Can a brain scan help visualize how immune cells in the brain can lead to increased risk of dementia?
Bahareh Ajami, Ph.D.
Oregon Health & Science University
Portland, OR - United States
The immune system is complex and serves to maintain our overall health. In the brain, the immune system specifically serves to maintain healthy nerve cells. Microglia are the primary immune cells of the brain, and they play a major role helping to maintain healthy nerve cells. Individuals with Alzheimer’s typically experience brain inflammation caused by changes in the immune system, including increased activity of microglia, which can damage nearby nerve cells. Recent studies have shown that overly active microglia tend to gather in areas of the brain susceptible to other dementia-related brain changes, such as beta-amyloid plaques and tau tangles, two hallmark brain changes associated with Alzheimer’s. These findings suggest microglia may play multiple roles in the development of brain disease.

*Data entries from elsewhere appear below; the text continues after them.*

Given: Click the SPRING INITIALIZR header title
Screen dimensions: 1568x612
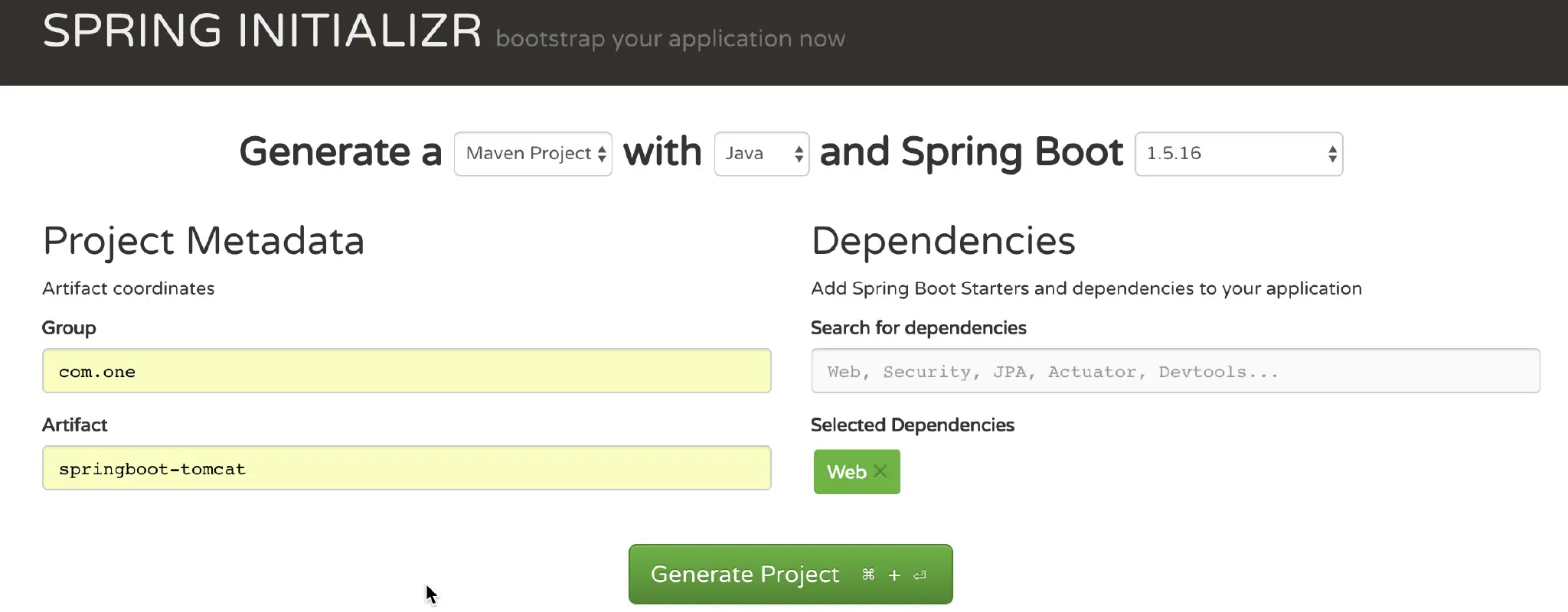Looking at the screenshot, I should tap(262, 32).
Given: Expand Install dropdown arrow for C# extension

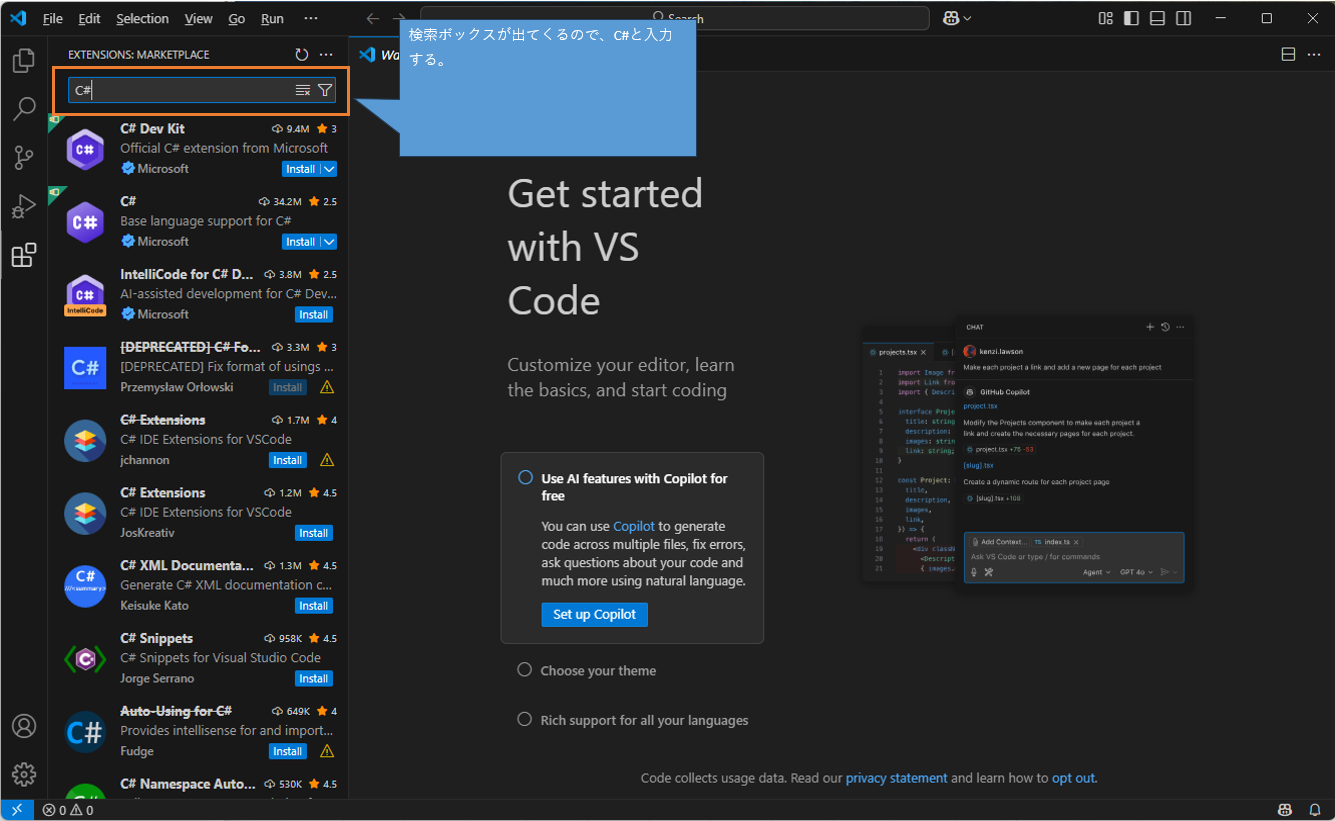Looking at the screenshot, I should [x=329, y=242].
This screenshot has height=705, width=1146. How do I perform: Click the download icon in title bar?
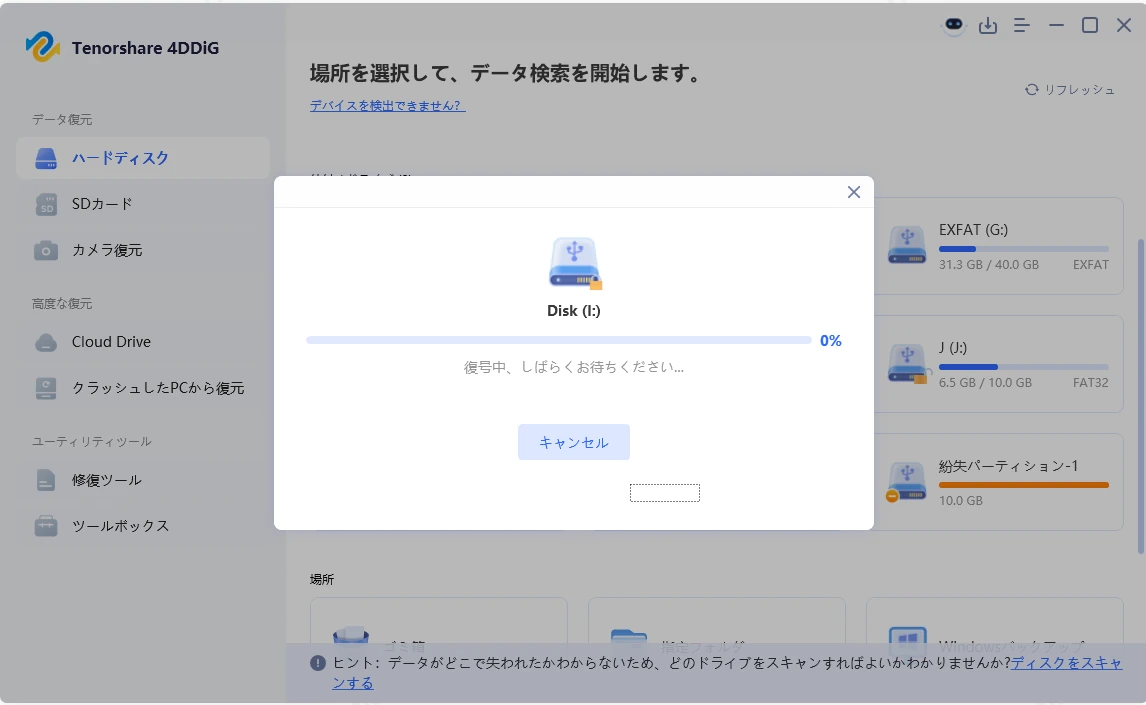pos(988,26)
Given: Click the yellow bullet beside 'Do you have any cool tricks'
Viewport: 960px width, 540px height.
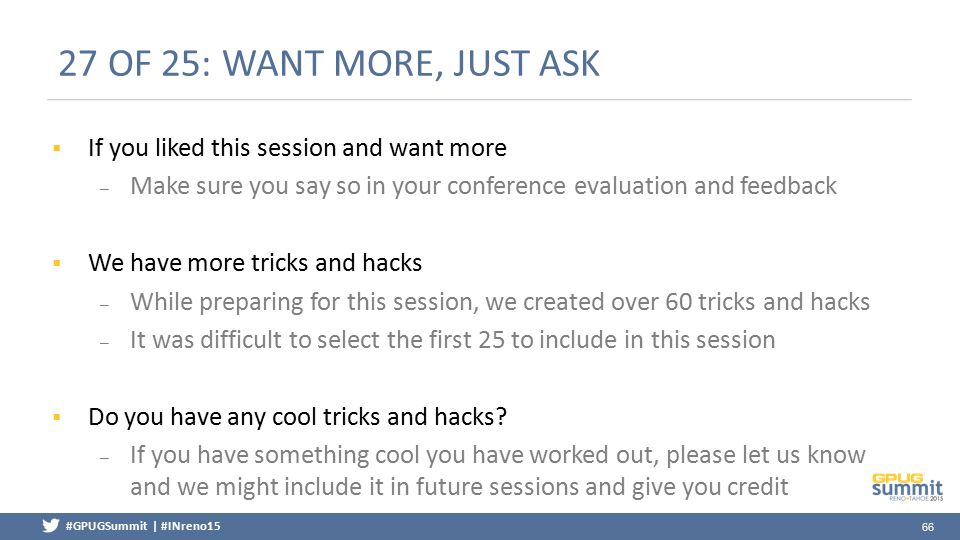Looking at the screenshot, I should (x=57, y=417).
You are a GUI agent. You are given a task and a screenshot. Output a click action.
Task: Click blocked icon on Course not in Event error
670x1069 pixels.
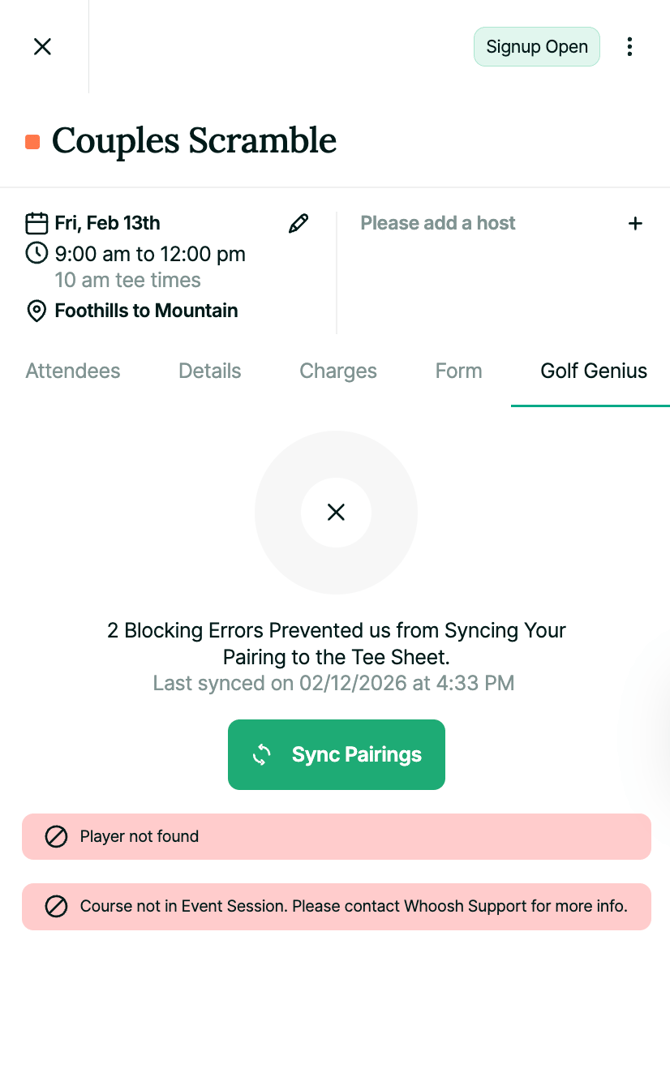[57, 906]
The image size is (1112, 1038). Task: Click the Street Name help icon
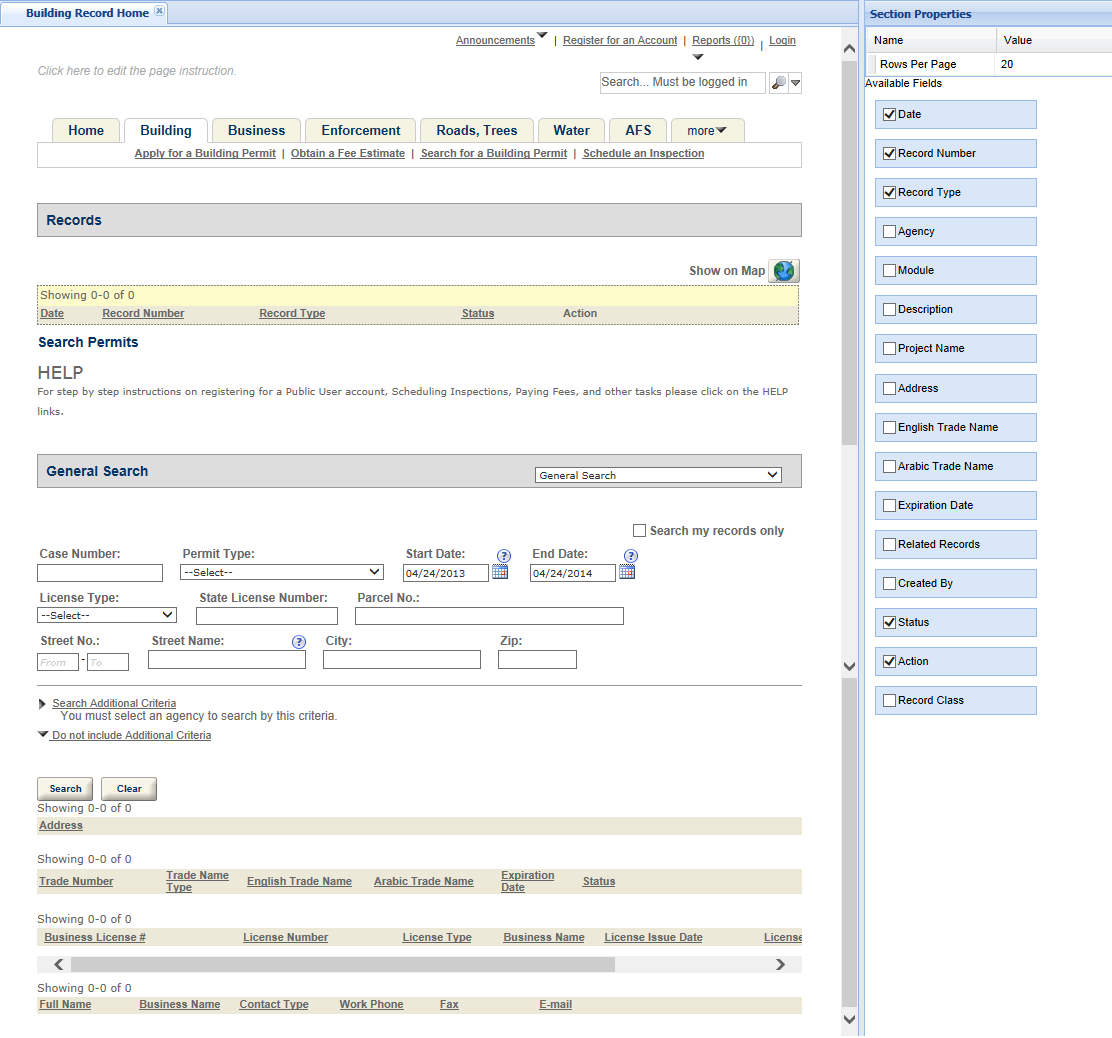pyautogui.click(x=298, y=642)
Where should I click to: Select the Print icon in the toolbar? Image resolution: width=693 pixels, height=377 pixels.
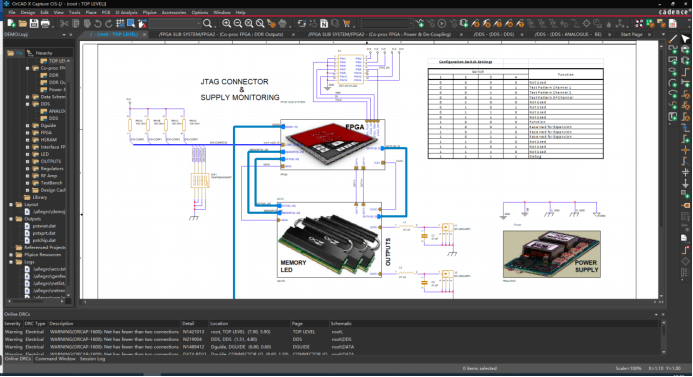[x=45, y=23]
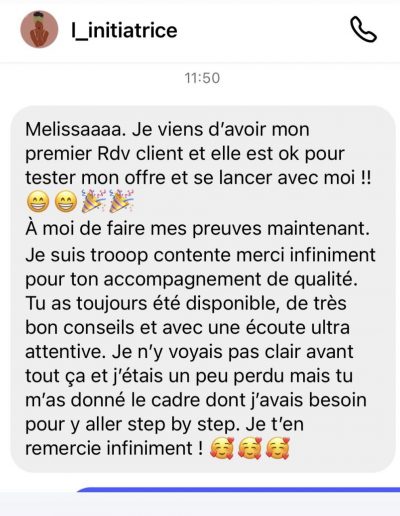Select the message starting with Melissaaaa
The image size is (400, 516).
203,289
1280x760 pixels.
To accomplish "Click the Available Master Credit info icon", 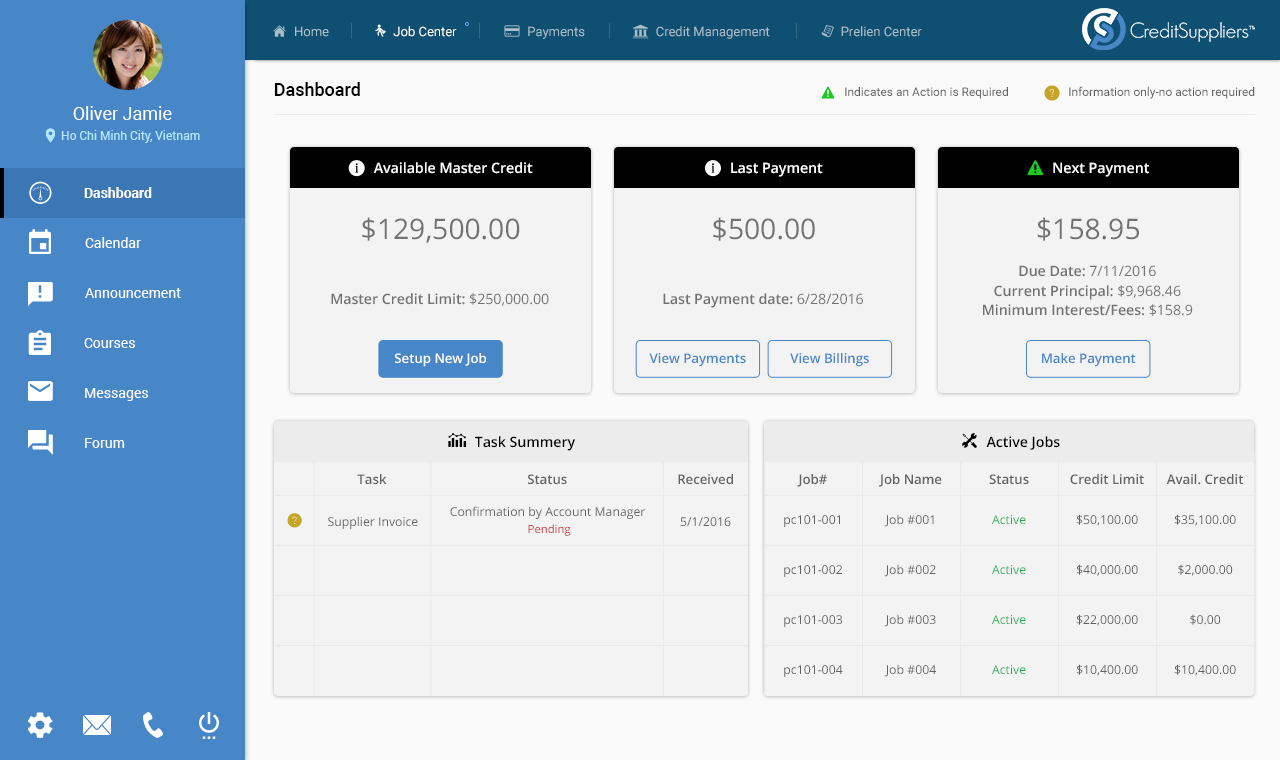I will (x=356, y=168).
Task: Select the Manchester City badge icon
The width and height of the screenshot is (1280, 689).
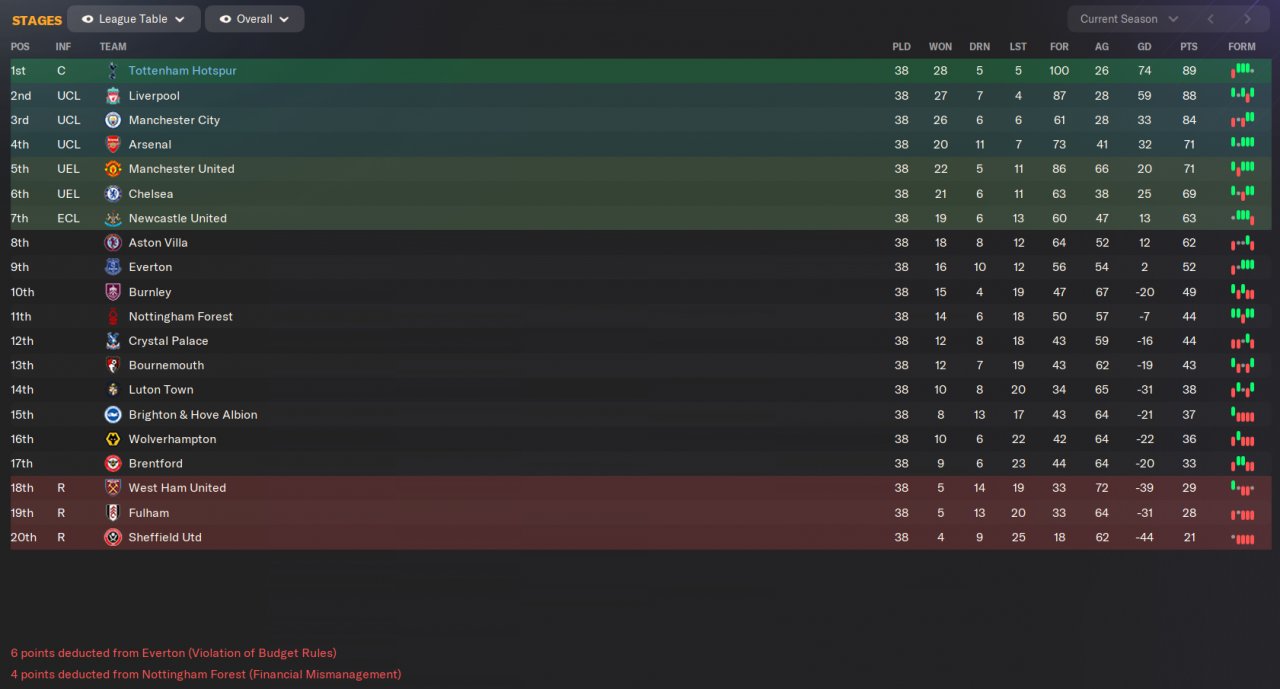Action: 113,120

In initial studies, Dr. Bahareh Ajami and colleagues used a novel brain scan technology called CODEX to analyze microglia in brain tissue from individuals who had Alzheimer’s. They found that this technique could identify different types of microglia in the brain samples, as well as how different types of microglia accumulate in different brain areas.
Dr. Ajami and colleagues will now perform a larger study of microglia and Alzheimer’s with the CODEX brain scan method. First, they will scan fifty brain samples of individuals who had Alzheimer’s and examine how different types of microglia are arranged in two brain areas important for memory, the cortex and hippocampus; both of these areas are also known to be more vulnerable to early Alzheimer’s brain changes. Next, they will determine how these different microglial types relate to plaques, tangles and other Alzheimer’s-related brain changes. The researchers will then use a sophisticated computer science technique called machine learning to study individual microglial cells in their scans, and determine which microglial groups may be linked to Alzheimer’s brain changes.
This study could shed new light on the complex roles microglia play in brain diseases and open up the door to new avenues for therapy development.